## [Aim of the exercise]
Would you transcribe each entry that follows word for word, minus the images?

[Data to examine]

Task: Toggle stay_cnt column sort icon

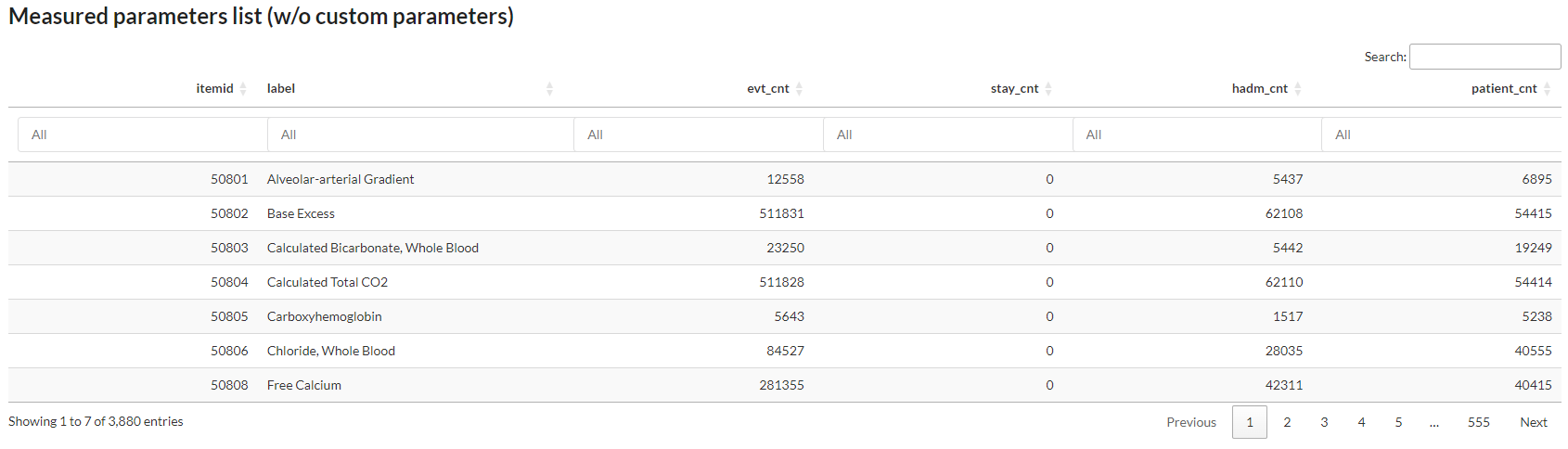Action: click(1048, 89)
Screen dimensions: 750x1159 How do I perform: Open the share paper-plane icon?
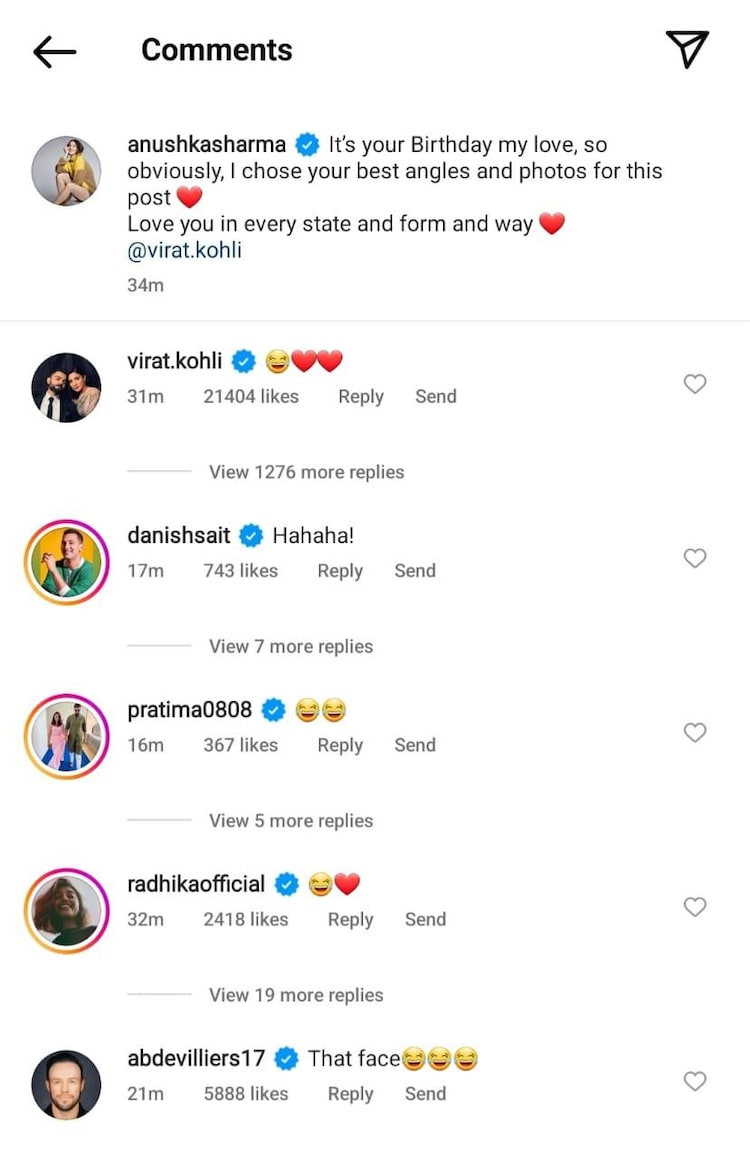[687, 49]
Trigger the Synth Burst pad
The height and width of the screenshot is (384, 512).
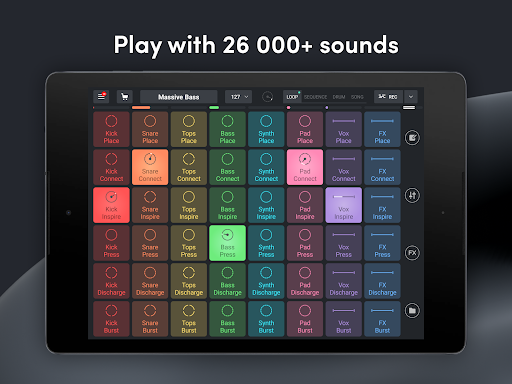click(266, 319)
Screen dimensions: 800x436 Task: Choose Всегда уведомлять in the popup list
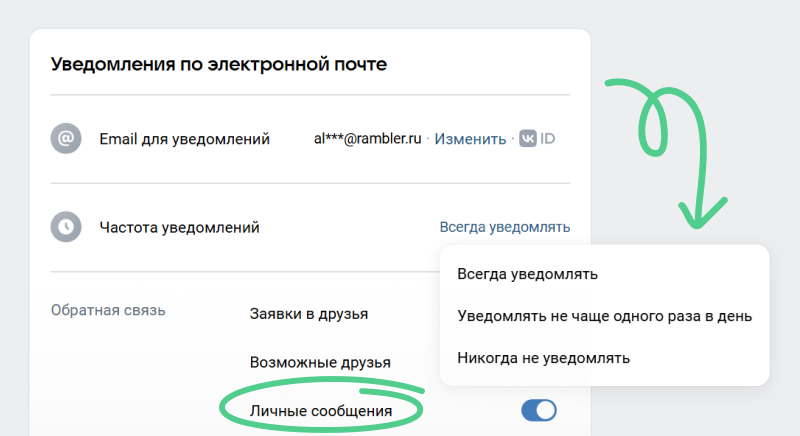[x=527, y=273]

[/Data to examine]

## [Finished task]
Task: Toggle stay_cnt column sort icon

Action: click(1048, 89)
Screen dimensions: 750x1159 How do I perform: Open the share paper-plane icon?
[687, 49]
Trigger the Synth Burst pad
The height and width of the screenshot is (384, 512).
click(266, 319)
Screen dimensions: 800x436 Task: Choose Всегда уведомлять in the popup list
[x=527, y=273]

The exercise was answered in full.